• REQUIRED TASK
Pull out each line of the material below that contains the word "Expand". Count only matches with the same capitalization.

• DATA SUPPLIED
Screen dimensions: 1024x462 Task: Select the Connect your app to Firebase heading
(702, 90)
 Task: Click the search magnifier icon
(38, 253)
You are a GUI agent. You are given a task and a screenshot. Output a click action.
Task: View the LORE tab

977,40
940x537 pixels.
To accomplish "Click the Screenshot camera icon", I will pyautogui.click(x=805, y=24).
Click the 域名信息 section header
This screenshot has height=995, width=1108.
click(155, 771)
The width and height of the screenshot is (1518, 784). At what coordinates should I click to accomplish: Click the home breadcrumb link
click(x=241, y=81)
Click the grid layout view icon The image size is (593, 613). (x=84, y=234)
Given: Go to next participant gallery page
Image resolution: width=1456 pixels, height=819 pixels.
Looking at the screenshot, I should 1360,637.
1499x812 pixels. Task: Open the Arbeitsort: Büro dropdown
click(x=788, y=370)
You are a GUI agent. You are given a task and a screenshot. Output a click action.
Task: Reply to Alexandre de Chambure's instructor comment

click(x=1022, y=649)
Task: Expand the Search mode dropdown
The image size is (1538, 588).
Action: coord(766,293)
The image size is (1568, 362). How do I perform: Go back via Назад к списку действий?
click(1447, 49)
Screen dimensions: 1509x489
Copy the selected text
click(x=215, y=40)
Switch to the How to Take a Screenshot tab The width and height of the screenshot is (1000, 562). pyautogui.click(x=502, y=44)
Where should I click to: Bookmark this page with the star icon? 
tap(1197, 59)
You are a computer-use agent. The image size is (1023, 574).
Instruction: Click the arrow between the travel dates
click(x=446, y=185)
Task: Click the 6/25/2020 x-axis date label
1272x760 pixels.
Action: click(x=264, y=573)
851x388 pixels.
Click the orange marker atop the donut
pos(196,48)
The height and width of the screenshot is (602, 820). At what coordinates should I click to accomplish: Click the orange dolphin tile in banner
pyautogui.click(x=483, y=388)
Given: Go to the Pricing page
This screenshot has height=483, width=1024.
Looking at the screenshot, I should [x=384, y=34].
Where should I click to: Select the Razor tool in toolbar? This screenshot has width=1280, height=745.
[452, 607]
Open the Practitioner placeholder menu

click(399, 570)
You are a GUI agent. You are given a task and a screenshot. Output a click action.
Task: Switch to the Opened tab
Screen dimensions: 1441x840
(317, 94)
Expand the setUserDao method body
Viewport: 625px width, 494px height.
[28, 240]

• WORKED SOLUTION
Task: Expand the Search mode dropdown
Expand the setUserDao method body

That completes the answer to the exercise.